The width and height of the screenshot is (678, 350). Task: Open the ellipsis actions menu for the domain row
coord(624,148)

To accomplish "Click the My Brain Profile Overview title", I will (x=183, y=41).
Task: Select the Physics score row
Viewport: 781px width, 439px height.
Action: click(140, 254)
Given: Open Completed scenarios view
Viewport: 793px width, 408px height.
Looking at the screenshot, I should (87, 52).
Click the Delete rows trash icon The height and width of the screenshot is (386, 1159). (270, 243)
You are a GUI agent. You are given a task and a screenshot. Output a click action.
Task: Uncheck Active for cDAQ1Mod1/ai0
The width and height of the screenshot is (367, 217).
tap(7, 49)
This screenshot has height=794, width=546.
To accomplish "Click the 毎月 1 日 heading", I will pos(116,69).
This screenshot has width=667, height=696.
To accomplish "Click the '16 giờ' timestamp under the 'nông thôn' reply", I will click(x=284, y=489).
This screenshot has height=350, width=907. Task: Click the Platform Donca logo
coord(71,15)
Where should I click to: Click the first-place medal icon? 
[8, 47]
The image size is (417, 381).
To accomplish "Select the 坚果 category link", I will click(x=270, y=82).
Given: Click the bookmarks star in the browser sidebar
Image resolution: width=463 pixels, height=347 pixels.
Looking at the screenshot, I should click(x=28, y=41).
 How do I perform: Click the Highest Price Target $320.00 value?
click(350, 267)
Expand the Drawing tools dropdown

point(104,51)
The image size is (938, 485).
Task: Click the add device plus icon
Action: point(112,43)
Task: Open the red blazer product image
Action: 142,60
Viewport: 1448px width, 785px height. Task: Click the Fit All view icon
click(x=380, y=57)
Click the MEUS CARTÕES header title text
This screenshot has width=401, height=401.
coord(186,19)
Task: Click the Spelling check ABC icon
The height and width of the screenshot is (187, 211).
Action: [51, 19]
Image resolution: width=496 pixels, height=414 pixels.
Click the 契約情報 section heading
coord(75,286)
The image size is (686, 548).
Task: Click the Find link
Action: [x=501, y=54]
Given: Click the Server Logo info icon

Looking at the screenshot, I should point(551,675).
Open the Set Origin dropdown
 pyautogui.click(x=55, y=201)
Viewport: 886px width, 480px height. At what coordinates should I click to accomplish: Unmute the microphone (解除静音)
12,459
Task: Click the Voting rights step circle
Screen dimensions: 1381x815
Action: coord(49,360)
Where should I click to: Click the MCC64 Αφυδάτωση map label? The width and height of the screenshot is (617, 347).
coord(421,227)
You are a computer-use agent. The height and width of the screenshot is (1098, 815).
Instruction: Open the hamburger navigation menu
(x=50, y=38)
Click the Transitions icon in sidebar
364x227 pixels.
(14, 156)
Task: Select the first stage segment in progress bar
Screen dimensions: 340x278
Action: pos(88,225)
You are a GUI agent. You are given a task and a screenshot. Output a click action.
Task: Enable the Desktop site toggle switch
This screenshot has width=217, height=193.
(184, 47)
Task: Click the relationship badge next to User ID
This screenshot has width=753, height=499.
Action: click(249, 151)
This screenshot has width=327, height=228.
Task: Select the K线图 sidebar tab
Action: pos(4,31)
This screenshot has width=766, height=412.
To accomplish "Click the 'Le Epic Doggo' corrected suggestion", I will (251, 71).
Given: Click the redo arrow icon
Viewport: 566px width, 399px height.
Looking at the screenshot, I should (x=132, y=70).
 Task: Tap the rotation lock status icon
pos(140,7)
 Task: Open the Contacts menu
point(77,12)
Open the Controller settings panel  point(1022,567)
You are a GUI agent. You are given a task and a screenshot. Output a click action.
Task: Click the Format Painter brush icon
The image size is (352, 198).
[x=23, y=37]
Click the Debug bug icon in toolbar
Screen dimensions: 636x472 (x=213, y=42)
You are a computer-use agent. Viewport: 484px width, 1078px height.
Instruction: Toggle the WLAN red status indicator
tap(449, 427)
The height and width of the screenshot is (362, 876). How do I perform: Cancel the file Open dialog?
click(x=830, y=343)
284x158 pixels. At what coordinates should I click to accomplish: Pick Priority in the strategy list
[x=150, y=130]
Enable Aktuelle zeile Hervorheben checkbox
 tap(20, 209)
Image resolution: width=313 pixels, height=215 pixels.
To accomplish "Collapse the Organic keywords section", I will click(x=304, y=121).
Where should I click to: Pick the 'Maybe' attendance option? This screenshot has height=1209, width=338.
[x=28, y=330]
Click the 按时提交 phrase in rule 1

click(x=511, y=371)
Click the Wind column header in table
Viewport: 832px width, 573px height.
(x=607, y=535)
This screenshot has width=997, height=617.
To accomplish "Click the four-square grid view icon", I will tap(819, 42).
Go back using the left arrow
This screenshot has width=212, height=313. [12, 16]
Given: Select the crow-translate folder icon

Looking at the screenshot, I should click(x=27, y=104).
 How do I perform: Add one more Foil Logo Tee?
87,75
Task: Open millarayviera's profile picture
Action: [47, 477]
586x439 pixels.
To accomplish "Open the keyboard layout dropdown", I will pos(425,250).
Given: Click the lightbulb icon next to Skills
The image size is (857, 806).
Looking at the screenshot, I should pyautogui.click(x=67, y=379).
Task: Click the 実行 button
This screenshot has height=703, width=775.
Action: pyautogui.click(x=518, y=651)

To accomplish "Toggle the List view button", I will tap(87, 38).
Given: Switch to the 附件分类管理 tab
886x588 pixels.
◇ ◇ ◇ ◇ ◇ ◇ ◇
### Problem
Your task is to copy each line of the data above that holds "computer".

### Result of this exercise
You are a computer-use agent. The height and width of the screenshot is (1098, 815).
You are a computer-use agent. Viewport: 484px width, 1078px height.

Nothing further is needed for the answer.